We currently do a *bit* of the 0 for unobtainable state thing for FFR
when in !FA64 streaming mode, that's for a whole register though.
Probably also worth pointing out that we've got 16 predicate registers
plus FFR which is sized like a predicate register, I don't think it
makes much difference for this discussion but just in case.

> > Same when asking for wider vectors than the hardware supports; eg.
> > asking for 512 wide registers on Intel clients will likely end up in a
> > lot of 0s for the high bits -- seeing how AVX512 is mostly a server
> > thing on Intel.

> Yep, those options may work for us, but we'd need to think harder about
> it.

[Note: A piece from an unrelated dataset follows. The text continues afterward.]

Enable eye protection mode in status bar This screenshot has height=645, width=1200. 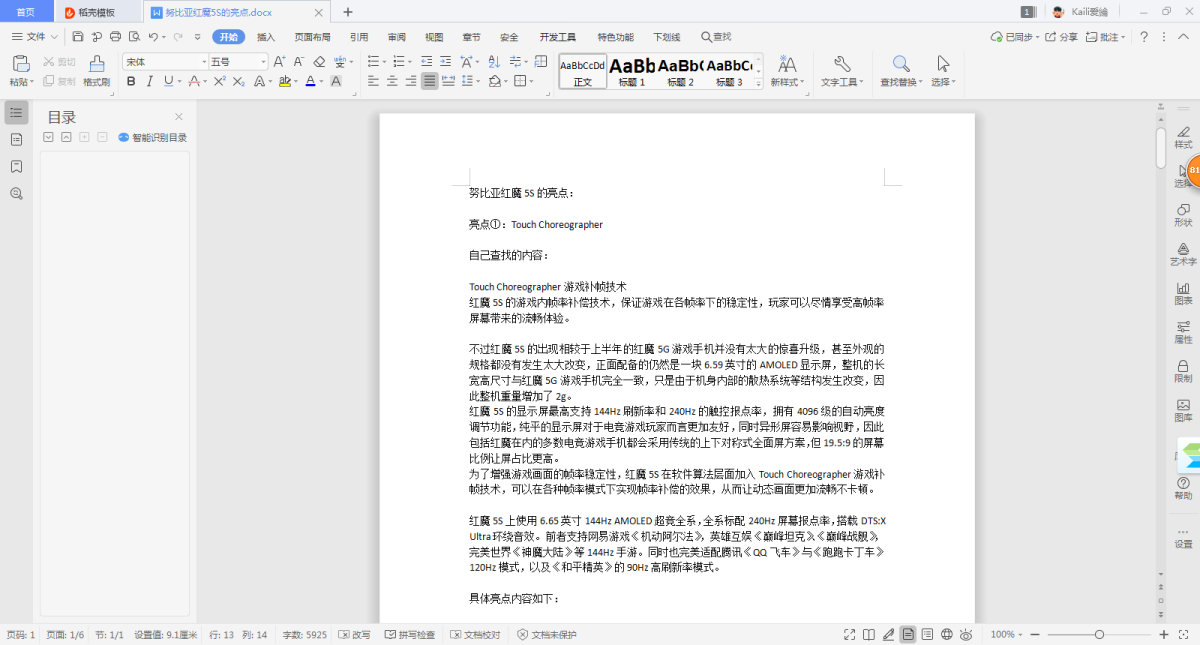pyautogui.click(x=966, y=635)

Our approach for ptrace and signals has been to have a header and
> pack at the active vector length, so padding to a max width would be
> different, but maybe it's fine.

> Having another representation feels like a recipe waiting to happen.

Given that we have a different header format for everywhere we expose
the register state it's *probably* fine if the "header" is that
userspace selected the VL to record with, but like you say it is
different and therefore concerning.  We have something similar with KVM
where we expose these registers with the maximum VL we configured for
the guest regardless of what vector length the guest has configured for
itself.  It's certainly going to be more fiddly to read and write a
non-native format if you're not running in a higher EL like KVM though.

Another thought is that KVM exposes the vector lengths as virtual
registers, we could perhaps use a similar approach and write the active
VL out as part of the sample which does start to look like a header and
is perhaps not too horrifying for the perf abstractions (this being very
much a pick your poison situation)?  Even if the VL used to format the
data that's written out is fixed I'd expect we'll want to be able to
include enough state to figure out the actual VL along with it.

If we do padding I worry a bit about the overhead whenever we have to do
it.  AIUI with x86 the register sizes are constant on a given system so
userspace can simply not select a register size larger than the hardware
if they're concerned about the cost.  On arm64 when a system has both
SVE and SME we are expecting they will frequently implement different
vector lengths for each so needing to pad would be a much more common
case, it is expected that programs will only be in streaming mode for
the minimum amount of time required to do the SME operations they need.
Given that SME will tend to have the larger VL but be less frequently
used we'd probably pad more often than not by default which doesn't seem
ideal.  But having said that I have a feeling the overhead of just
recording things may be sufficiently high that the additional cost of
doing padding will be basically noise.

Like you say it needs thought.